Give the entries again, exactly as they stand.

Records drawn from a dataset

==============================

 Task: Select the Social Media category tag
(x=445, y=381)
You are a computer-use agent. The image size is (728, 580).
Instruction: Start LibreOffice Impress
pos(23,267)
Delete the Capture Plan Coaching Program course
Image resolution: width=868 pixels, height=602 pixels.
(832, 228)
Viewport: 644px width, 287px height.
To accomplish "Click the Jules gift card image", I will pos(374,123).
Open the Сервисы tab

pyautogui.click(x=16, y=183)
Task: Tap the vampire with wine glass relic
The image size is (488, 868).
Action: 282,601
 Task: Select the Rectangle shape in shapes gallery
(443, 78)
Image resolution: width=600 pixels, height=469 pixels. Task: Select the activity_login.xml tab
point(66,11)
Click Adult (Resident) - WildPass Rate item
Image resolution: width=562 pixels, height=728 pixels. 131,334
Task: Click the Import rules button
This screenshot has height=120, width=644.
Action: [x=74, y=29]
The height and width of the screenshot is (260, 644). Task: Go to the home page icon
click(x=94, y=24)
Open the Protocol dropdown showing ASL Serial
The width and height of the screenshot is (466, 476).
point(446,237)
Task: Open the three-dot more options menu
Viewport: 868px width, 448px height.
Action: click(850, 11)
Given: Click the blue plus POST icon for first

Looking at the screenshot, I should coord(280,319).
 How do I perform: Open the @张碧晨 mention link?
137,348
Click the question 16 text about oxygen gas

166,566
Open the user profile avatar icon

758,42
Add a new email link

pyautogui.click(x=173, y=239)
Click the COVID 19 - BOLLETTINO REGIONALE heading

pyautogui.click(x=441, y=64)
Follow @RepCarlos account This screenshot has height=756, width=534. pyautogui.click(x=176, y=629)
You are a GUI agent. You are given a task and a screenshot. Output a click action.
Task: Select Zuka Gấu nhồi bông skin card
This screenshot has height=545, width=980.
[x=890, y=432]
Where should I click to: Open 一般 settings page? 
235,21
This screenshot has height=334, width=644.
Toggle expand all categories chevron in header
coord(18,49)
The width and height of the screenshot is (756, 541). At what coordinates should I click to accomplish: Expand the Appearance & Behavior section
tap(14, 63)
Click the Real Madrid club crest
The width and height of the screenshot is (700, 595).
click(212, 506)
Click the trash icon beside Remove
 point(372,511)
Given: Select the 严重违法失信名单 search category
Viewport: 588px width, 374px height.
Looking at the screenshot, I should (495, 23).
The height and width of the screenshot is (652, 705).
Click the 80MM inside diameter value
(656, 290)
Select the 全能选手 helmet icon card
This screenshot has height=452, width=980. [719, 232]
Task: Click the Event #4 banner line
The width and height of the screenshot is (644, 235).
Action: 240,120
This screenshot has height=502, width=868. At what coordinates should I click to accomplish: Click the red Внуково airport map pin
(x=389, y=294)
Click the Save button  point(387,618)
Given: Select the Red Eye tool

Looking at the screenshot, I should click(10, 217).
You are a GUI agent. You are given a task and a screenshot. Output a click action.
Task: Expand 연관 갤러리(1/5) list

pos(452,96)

==============================

Answer section —
 Task: Select the Social Media category tag
(x=445, y=381)
You are a computer-use agent. The image size is (728, 580).
Instruction: Start LibreOffice Impress
pos(23,267)
Delete the Capture Plan Coaching Program course
Image resolution: width=868 pixels, height=602 pixels.
(832, 228)
Viewport: 644px width, 287px height.
To accomplish "Click the Jules gift card image", I will pos(374,123).
Open the Сервисы tab

pyautogui.click(x=16, y=183)
Task: Tap the vampire with wine glass relic
The image size is (488, 868).
Action: 282,601
 Task: Select the Rectangle shape in shapes gallery
(443, 78)
Image resolution: width=600 pixels, height=469 pixels. Task: Select the activity_login.xml tab
point(66,11)
Click Adult (Resident) - WildPass Rate item
Image resolution: width=562 pixels, height=728 pixels. 131,334
Task: Click the Import rules button
This screenshot has height=120, width=644.
Action: [x=74, y=29]
The height and width of the screenshot is (260, 644). Task: Go to the home page icon
click(x=94, y=24)
Open the Protocol dropdown showing ASL Serial
The width and height of the screenshot is (466, 476).
point(446,237)
Task: Open the three-dot more options menu
Viewport: 868px width, 448px height.
Action: click(850, 11)
Given: Click the blue plus POST icon for first

Looking at the screenshot, I should coord(280,319).
 How do I perform: Open the @张碧晨 mention link?
137,348
Click the question 16 text about oxygen gas

166,566
Open the user profile avatar icon

758,42
Add a new email link

pyautogui.click(x=173, y=239)
Click the COVID 19 - BOLLETTINO REGIONALE heading

pyautogui.click(x=441, y=64)
Follow @RepCarlos account This screenshot has height=756, width=534. pyautogui.click(x=176, y=629)
You are a GUI agent. You are given a task and a screenshot. Output a click action.
Task: Select Zuka Gấu nhồi bông skin card
This screenshot has height=545, width=980.
[x=890, y=432]
Where should I click to: Open 一般 settings page? 
235,21
This screenshot has height=334, width=644.
Toggle expand all categories chevron in header
coord(18,49)
The width and height of the screenshot is (756, 541). At what coordinates should I click to accomplish: Expand the Appearance & Behavior section
tap(14, 63)
Click the Real Madrid club crest
The width and height of the screenshot is (700, 595).
click(212, 506)
Click the trash icon beside Remove
 point(372,511)
Given: Select the 严重违法失信名单 search category
Viewport: 588px width, 374px height.
Looking at the screenshot, I should (495, 23).
The height and width of the screenshot is (652, 705).
Click the 80MM inside diameter value
(656, 290)
Select the 全能选手 helmet icon card
This screenshot has height=452, width=980. [719, 232]
Task: Click the Event #4 banner line
The width and height of the screenshot is (644, 235).
Action: 240,120
This screenshot has height=502, width=868. At what coordinates should I click to accomplish: Click the red Внуково airport map pin
(x=389, y=294)
Click the Save button  point(387,618)
Given: Select the Red Eye tool

Looking at the screenshot, I should click(10, 217).
You are a GUI agent. You are given a task and a screenshot. Output a click action.
Task: Expand 연관 갤러리(1/5) list

pos(452,96)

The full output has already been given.